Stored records

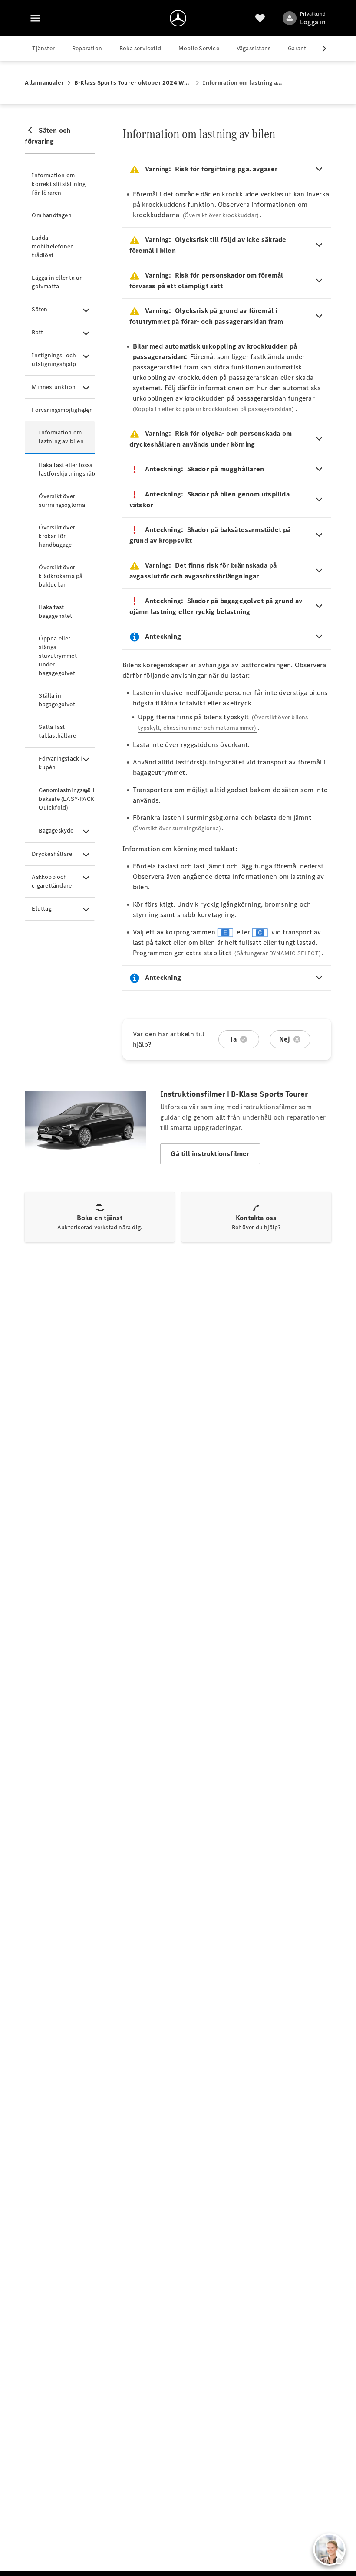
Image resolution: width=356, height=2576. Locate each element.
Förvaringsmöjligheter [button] (62, 410)
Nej (284, 1039)
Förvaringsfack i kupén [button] (60, 762)
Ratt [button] (37, 332)
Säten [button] (39, 309)
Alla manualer (44, 82)
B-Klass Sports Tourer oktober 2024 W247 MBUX (133, 82)
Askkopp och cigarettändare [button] (52, 881)
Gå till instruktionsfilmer (210, 1153)
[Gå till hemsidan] (178, 18)
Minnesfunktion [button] (54, 387)
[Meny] (35, 18)
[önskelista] (260, 18)
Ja (233, 1039)
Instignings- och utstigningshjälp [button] (54, 359)
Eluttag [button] (41, 908)
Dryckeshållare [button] (52, 854)
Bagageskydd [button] (56, 830)
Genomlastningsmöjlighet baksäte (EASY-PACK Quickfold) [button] (66, 799)
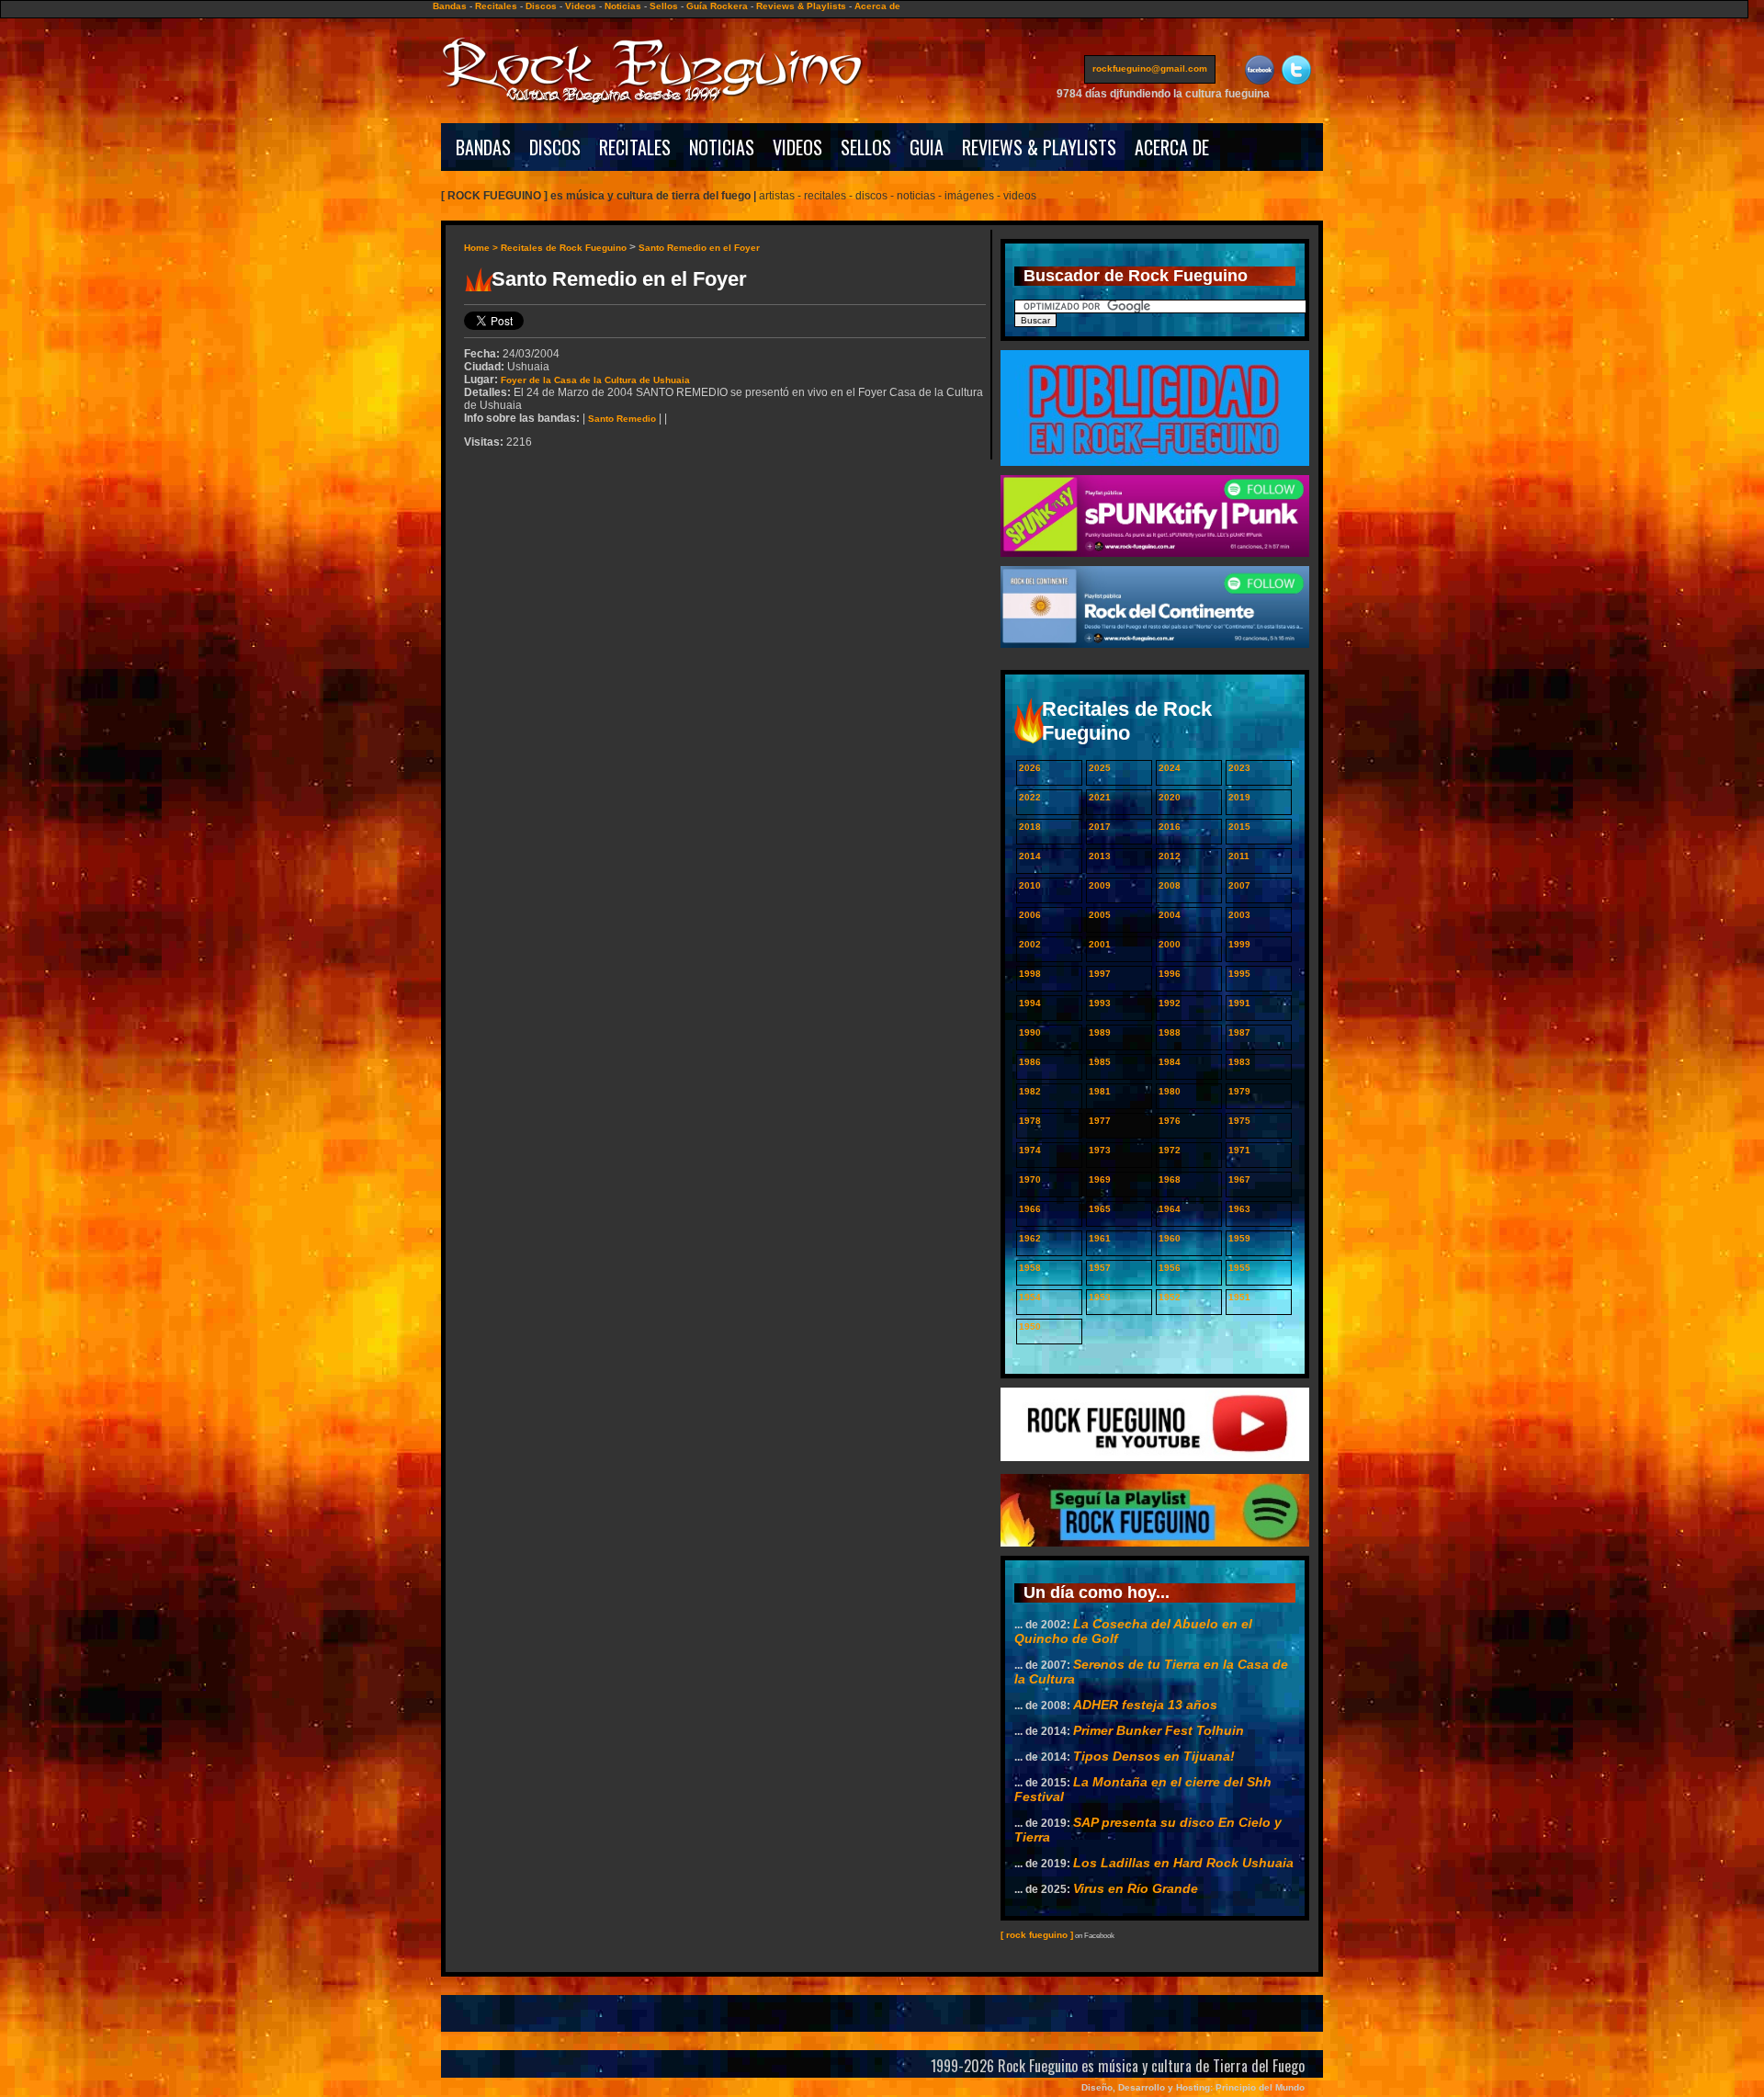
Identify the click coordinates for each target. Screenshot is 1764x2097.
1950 (1030, 1326)
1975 (1239, 1121)
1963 (1239, 1209)
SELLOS (866, 147)
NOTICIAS (721, 147)
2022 (1030, 797)
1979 (1239, 1091)
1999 (1239, 944)
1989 (1100, 1032)
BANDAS (483, 147)
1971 (1239, 1150)
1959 (1239, 1238)
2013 (1100, 856)
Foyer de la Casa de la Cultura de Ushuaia (595, 380)
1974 (1030, 1150)
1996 (1170, 974)
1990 (1030, 1032)
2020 (1170, 797)
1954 (1030, 1297)
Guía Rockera (717, 6)
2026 (1030, 768)
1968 (1170, 1179)
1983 (1239, 1062)
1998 (1030, 974)
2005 (1100, 915)
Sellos (664, 6)
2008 (1170, 885)
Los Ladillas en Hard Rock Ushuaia (1183, 1862)
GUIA (927, 147)
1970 (1030, 1179)
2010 (1030, 885)
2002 (1030, 944)
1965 (1100, 1209)
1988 (1170, 1032)
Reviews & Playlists (801, 6)
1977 (1100, 1121)
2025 (1100, 768)
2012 (1170, 856)
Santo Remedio (622, 419)
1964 (1170, 1209)
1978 (1030, 1121)
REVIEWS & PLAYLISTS (1039, 147)
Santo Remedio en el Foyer (699, 248)
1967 (1239, 1179)
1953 (1100, 1297)
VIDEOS (797, 147)
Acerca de (877, 6)
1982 (1030, 1091)
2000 (1170, 944)
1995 (1239, 974)
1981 (1100, 1091)
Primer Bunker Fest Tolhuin (1158, 1730)
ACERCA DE (1172, 147)
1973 (1100, 1150)
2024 (1170, 768)
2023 (1239, 768)
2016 (1170, 827)
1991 (1239, 1003)
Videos (580, 6)
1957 (1100, 1268)
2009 (1100, 885)
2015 (1239, 827)
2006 (1030, 915)
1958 (1030, 1268)
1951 (1239, 1297)
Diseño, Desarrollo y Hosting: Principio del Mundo (1193, 2087)
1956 (1170, 1268)
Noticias (623, 6)
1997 (1100, 974)
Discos (541, 6)
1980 (1170, 1091)
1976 (1170, 1121)
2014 (1030, 856)
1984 (1170, 1062)
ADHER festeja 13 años (1145, 1704)
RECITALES (635, 147)
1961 (1100, 1238)
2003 (1239, 915)
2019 (1239, 797)
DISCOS (555, 147)
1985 (1100, 1062)
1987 (1239, 1032)
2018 (1030, 827)
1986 (1030, 1062)
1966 (1030, 1209)
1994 (1030, 1003)
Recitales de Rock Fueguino (564, 248)
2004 (1170, 915)
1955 (1239, 1268)
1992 (1170, 1003)
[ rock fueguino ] (1037, 1935)
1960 (1170, 1238)
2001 (1100, 944)
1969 (1100, 1179)
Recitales (496, 6)
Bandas (450, 6)
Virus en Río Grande (1135, 1888)
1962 (1030, 1238)
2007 (1239, 885)
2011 (1239, 856)
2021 (1100, 797)
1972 (1170, 1150)
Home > (482, 248)
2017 (1100, 827)
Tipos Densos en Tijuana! (1154, 1756)
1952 (1170, 1297)
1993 (1100, 1003)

■ WHAT THE TASK ASKS
Scan the entries above for the string "Foyer" and copy each line containing it.

■ ANSWER TO THIS PROBLEM
Foyer de la Casa de la Cultura de Ushuaia (595, 380)
Santo Remedio en el Foyer (699, 248)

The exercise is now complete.